## THE PROBLEM
From the line containing "Select Stroke & Corner Options entry" through the final line of the records, reproduce every line exactly.

Stored data entries
+ + + + + + +

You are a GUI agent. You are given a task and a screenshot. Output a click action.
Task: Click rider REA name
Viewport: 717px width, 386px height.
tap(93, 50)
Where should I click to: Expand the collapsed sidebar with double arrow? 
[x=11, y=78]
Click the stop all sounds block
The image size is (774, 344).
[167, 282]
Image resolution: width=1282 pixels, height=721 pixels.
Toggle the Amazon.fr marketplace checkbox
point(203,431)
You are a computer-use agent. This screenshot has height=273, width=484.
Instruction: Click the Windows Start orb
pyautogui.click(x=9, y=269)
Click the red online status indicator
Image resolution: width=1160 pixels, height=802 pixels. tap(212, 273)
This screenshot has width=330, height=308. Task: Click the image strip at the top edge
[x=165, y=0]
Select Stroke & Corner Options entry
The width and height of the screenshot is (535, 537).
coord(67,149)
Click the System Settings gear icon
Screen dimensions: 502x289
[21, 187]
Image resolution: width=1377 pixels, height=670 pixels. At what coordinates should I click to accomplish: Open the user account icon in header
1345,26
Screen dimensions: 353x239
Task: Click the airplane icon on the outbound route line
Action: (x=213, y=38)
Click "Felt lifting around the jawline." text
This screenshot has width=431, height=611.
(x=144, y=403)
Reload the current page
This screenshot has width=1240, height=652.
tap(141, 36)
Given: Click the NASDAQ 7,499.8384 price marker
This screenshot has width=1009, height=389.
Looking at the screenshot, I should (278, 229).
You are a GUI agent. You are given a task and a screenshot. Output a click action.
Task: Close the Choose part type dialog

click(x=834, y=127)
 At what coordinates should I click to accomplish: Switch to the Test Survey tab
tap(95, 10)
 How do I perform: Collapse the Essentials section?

+ + + + + + +

## SOLUTION TO THIS PROBLEM
Select Stroke & Corner Options entry
The width and height of the screenshot is (535, 537).
coord(67,149)
Click the System Settings gear icon
Screen dimensions: 502x289
[21, 187]
Image resolution: width=1377 pixels, height=670 pixels. At what coordinates should I click to accomplish: Open the user account icon in header
1345,26
Screen dimensions: 353x239
Task: Click the airplane icon on the outbound route line
Action: (x=213, y=38)
Click "Felt lifting around the jawline." text
This screenshot has width=431, height=611.
(x=144, y=403)
Reload the current page
This screenshot has width=1240, height=652.
tap(141, 36)
Given: Click the NASDAQ 7,499.8384 price marker
This screenshot has width=1009, height=389.
Looking at the screenshot, I should (278, 229).
You are a GUI agent. You are given a task and a screenshot. Output a click action.
Task: Close the Choose part type dialog

click(x=834, y=127)
 At what coordinates should I click to accomplish: Switch to the Test Survey tab
tap(95, 10)
 How do I perform: Collapse the Essentials section?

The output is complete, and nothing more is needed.